Stored items
========

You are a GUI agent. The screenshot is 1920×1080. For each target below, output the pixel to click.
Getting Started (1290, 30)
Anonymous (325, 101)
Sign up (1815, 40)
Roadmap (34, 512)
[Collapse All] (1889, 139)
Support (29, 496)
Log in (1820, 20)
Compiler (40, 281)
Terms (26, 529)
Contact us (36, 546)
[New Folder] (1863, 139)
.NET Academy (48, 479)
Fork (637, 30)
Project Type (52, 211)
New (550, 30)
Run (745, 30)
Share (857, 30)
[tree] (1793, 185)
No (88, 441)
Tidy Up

========

▸ Work request: Output all of the data above without any alteration.

▸ Solution to this task:
You are a GUI agent. The screenshot is 1920×1080. For each target below, output the pixel to click.
Getting Started (1290, 30)
Anonymous (325, 101)
Sign up (1815, 40)
Roadmap (34, 512)
[Collapse All] (1889, 139)
Support (29, 496)
Log in (1820, 20)
Compiler (40, 281)
Terms (26, 529)
Contact us (36, 546)
[New Folder] (1863, 139)
.NET Academy (48, 479)
Fork (637, 30)
Project Type (52, 211)
New (550, 30)
Run (745, 30)
Share (857, 30)
[tree] (1793, 185)
No (88, 441)
Tidy Up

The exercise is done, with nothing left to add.